*Objective*
Pull out the stretch of data from the line containing "Task: Click 'Water" through the line containing "coord(409,362)" and reproduce those lines word for word, omitting the pictures.

Information provided start

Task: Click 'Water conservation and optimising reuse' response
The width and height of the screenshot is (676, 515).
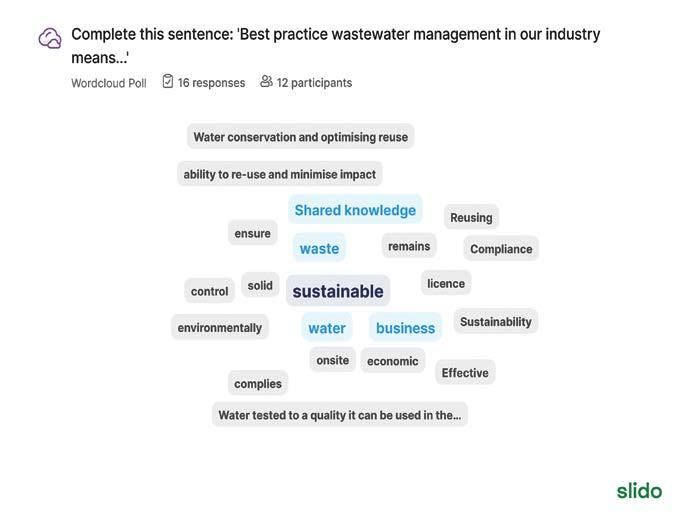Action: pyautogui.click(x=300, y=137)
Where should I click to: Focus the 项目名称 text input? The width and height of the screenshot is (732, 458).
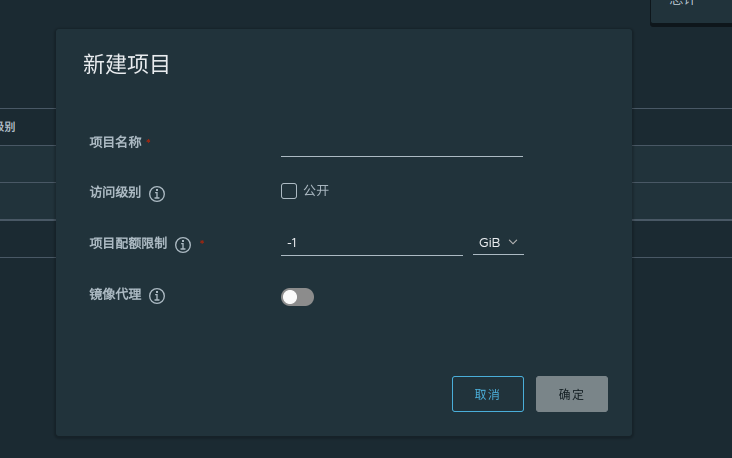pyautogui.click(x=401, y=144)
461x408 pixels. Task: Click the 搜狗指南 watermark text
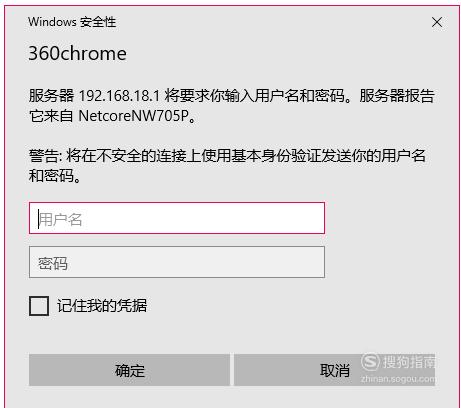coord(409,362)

Information provided end
Information provided start

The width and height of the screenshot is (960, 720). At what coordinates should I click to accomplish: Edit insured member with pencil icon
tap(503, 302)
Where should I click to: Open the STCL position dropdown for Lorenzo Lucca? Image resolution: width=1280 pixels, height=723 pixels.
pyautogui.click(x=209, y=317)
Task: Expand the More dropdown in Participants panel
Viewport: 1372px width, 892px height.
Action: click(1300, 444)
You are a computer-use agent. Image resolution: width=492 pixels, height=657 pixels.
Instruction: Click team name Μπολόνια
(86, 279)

Information provided end
Information provided start

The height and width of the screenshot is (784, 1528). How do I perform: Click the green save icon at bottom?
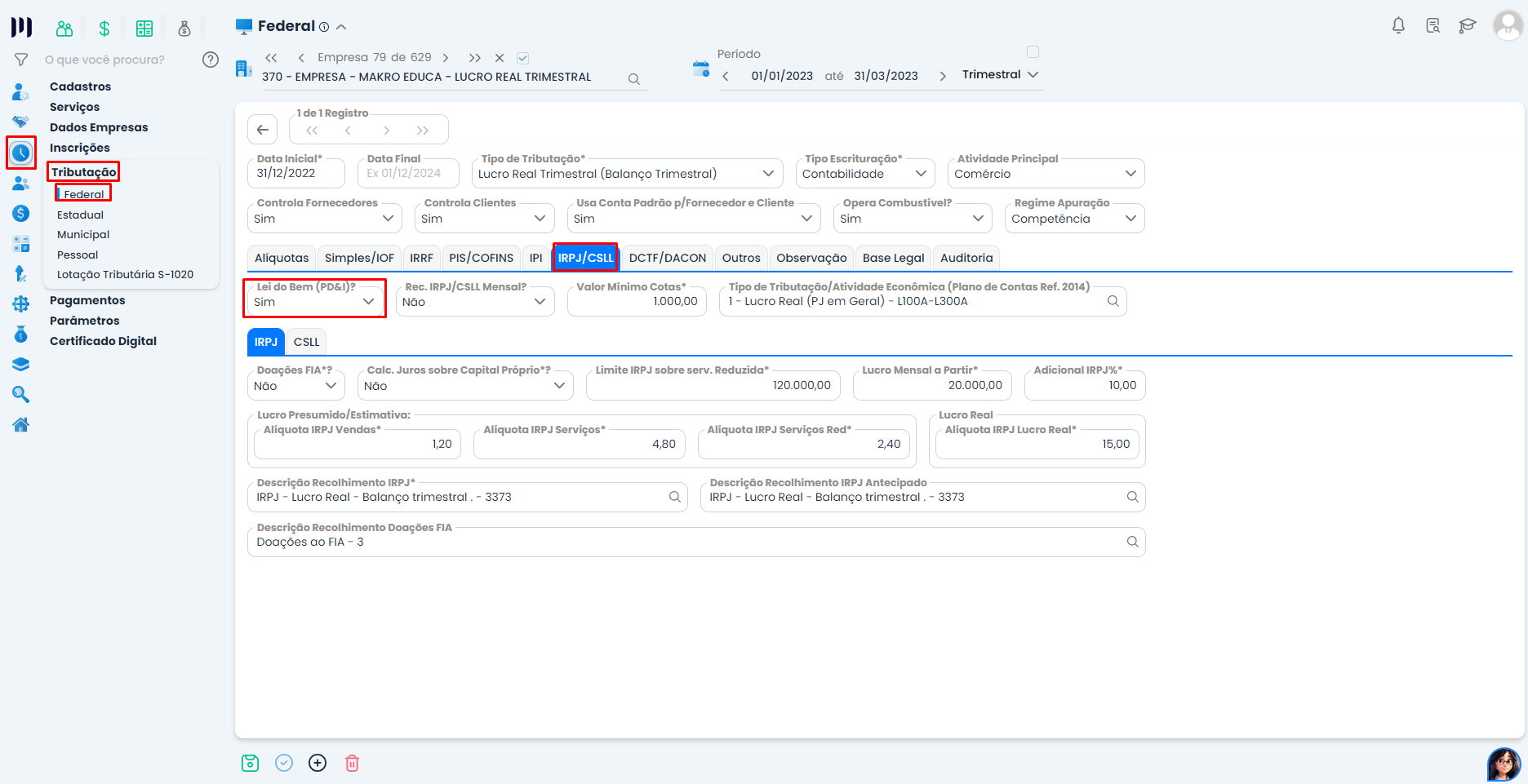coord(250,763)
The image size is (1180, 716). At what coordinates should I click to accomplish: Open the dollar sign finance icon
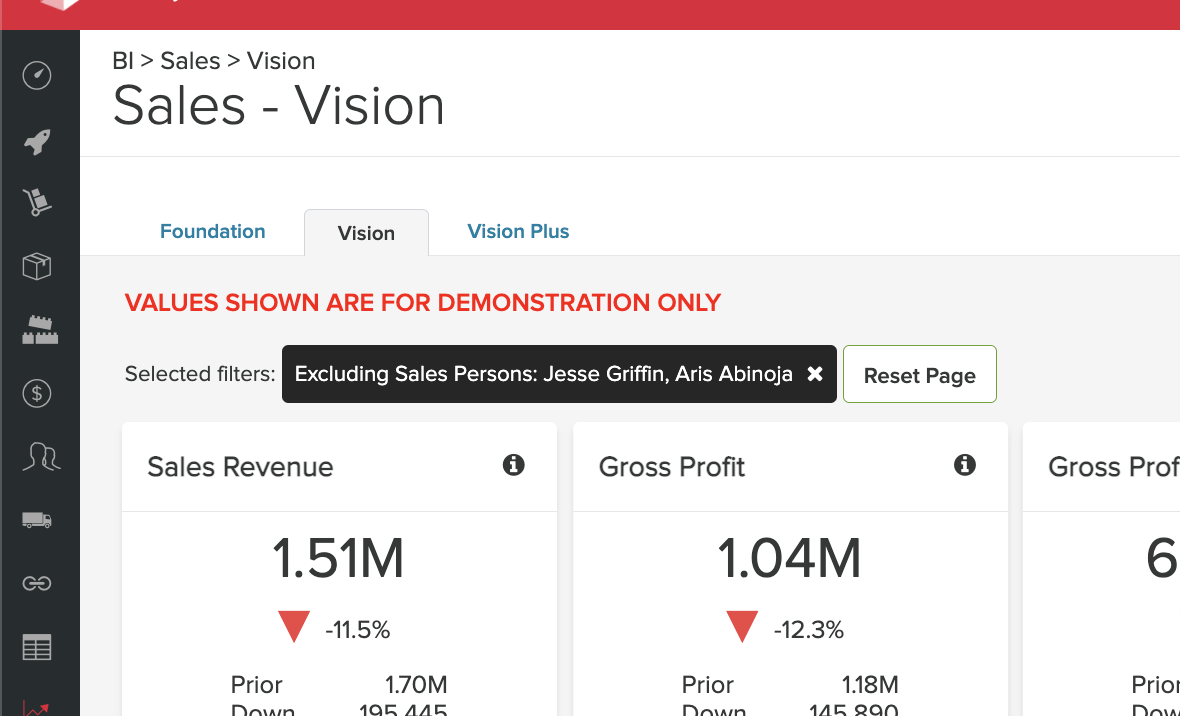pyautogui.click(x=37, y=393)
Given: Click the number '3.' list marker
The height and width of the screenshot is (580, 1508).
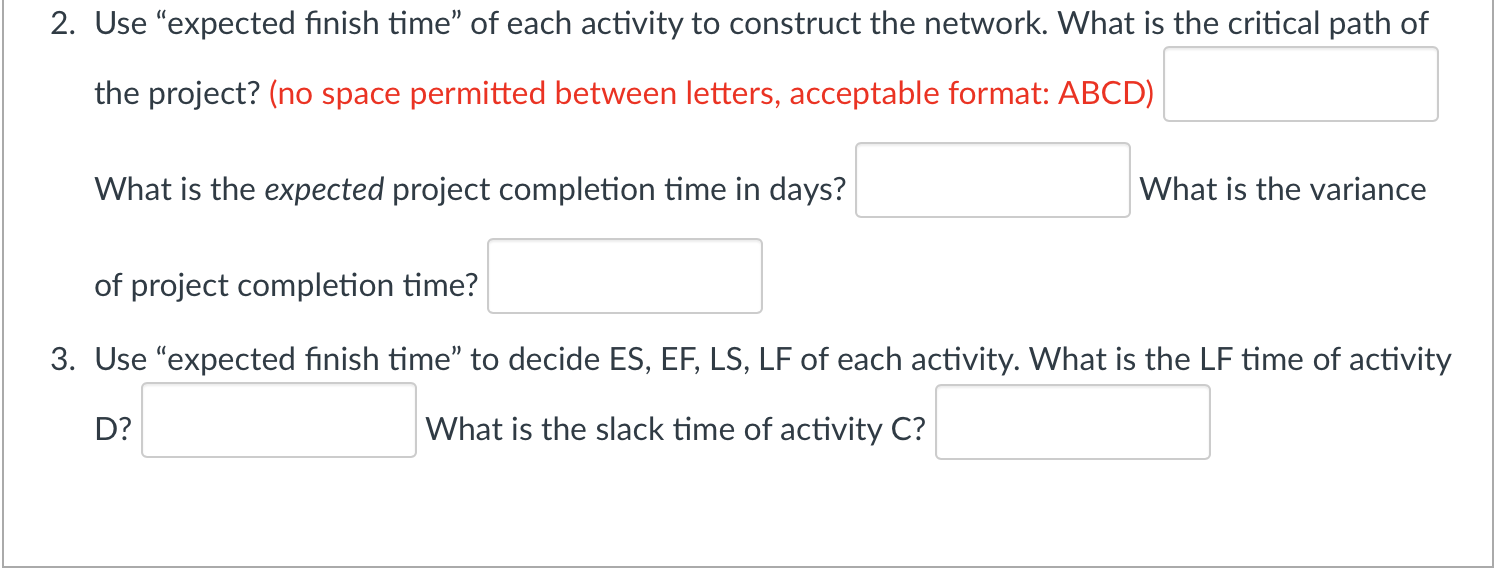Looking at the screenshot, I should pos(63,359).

Information provided end

*The result*
Task: Click 'Water conservation and optimising reuse' response
The width and height of the screenshot is (676, 515).
Action: pyautogui.click(x=300, y=137)
Where should I click to: Focus the 项目名称 text input? The width and height of the screenshot is (732, 458).
pyautogui.click(x=401, y=144)
461x408 pixels. Task: Click the 搜狗指南 watermark text
coord(409,362)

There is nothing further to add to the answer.